Exercise prompt: Please retype every entry as written, and keep the pictures out.

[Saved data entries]
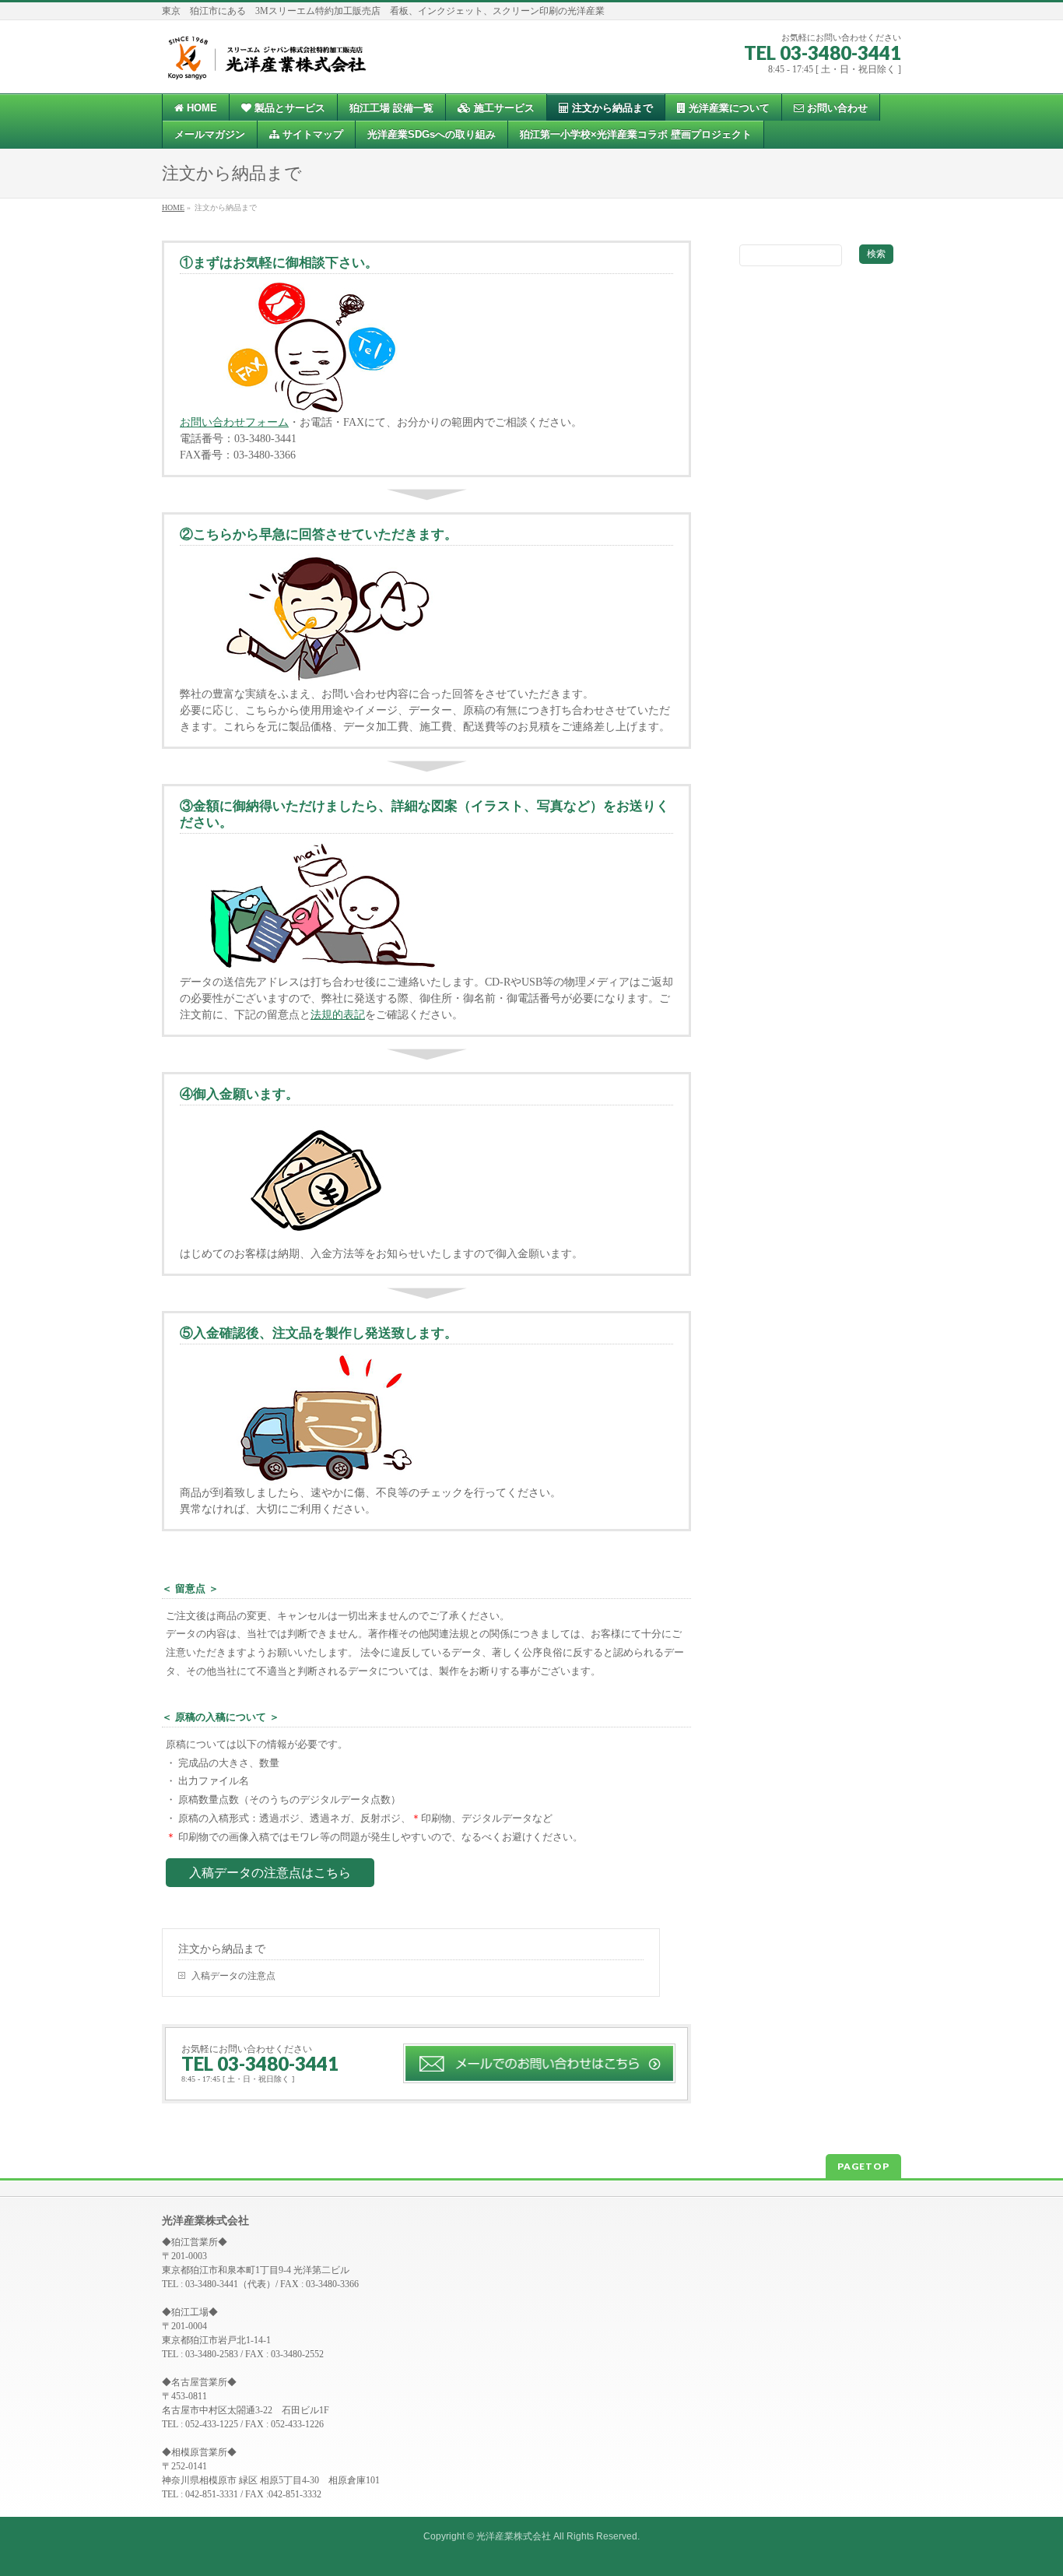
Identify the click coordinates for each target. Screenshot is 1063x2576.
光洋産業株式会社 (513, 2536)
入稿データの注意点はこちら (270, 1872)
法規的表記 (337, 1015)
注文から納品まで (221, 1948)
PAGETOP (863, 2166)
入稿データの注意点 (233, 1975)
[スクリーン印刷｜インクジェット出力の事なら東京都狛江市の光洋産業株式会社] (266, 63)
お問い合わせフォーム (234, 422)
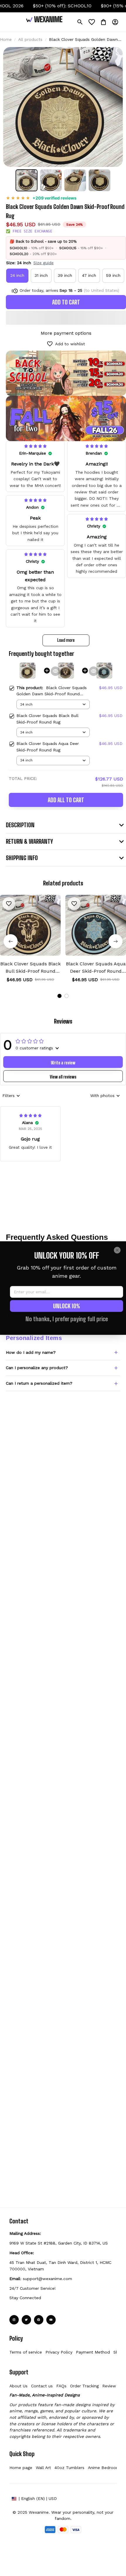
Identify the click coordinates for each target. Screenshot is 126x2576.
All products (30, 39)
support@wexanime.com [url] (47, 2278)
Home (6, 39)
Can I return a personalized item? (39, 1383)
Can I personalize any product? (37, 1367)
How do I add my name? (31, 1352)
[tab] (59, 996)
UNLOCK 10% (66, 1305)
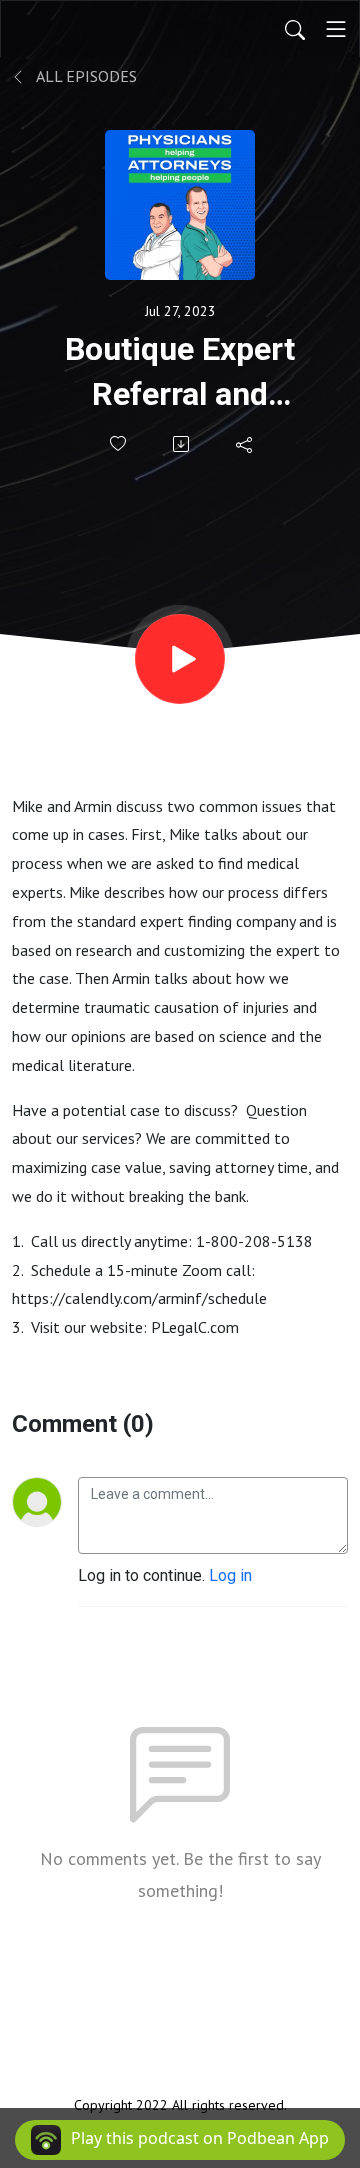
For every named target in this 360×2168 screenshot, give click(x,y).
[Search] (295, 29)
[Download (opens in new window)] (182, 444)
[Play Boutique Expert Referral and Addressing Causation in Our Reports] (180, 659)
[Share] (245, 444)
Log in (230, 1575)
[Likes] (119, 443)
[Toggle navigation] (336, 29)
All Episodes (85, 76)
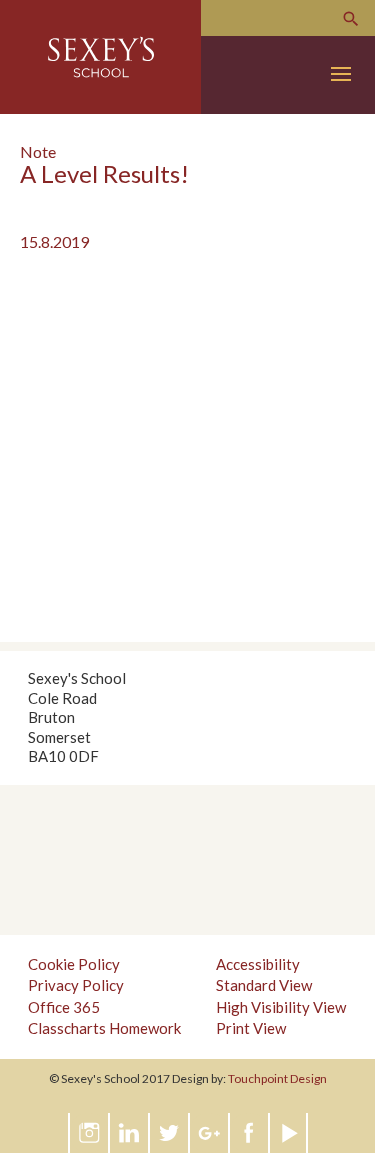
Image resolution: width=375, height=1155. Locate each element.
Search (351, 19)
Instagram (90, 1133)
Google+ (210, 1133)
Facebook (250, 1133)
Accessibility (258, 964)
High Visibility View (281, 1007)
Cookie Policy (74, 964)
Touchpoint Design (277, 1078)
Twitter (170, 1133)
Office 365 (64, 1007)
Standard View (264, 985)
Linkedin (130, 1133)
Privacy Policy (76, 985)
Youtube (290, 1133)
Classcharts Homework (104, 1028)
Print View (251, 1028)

Result:
Identify the click coordinates for each target. Screenshot is 1063x2576.
光洋産業株式会社 (513, 2536)
入稿データの注意点はこちら (270, 1872)
法規的表記 (337, 1015)
注文から納品まで (221, 1948)
PAGETOP (863, 2166)
入稿データの注意点 (233, 1975)
[スクリーン印刷｜インクジェット出力の事なら東京都狛江市の光洋産業株式会社] (266, 63)
お問い合わせフォーム (234, 422)
Identify the click coordinates for each target. Screenshot is 126x2576.
All products (30, 39)
support@wexanime.com [url] (47, 2278)
Home (6, 39)
Can I return a personalized item? (39, 1383)
Can I personalize any product? (37, 1367)
How do I add my name? (31, 1352)
[tab] (59, 996)
UNLOCK 10% (66, 1305)
For every named target in this 360×2168 screenshot, give click(x,y).
[Search] (295, 29)
[Download (opens in new window)] (182, 444)
[Play Boutique Expert Referral and Addressing Causation in Our Reports] (180, 659)
[Share] (245, 444)
Log in (230, 1575)
[Likes] (119, 443)
[Toggle navigation] (336, 29)
All Episodes (85, 76)
Image resolution: width=375, height=1155. Locate each element.
Search (351, 19)
Instagram (90, 1133)
Google+ (210, 1133)
Facebook (250, 1133)
Accessibility (258, 964)
High Visibility View (281, 1007)
Cookie Policy (74, 964)
Touchpoint Design (277, 1078)
Twitter (170, 1133)
Office 365 (64, 1007)
Standard View (264, 985)
Linkedin (130, 1133)
Privacy Policy (76, 985)
Youtube (290, 1133)
Classcharts Homework (104, 1028)
Print View (251, 1028)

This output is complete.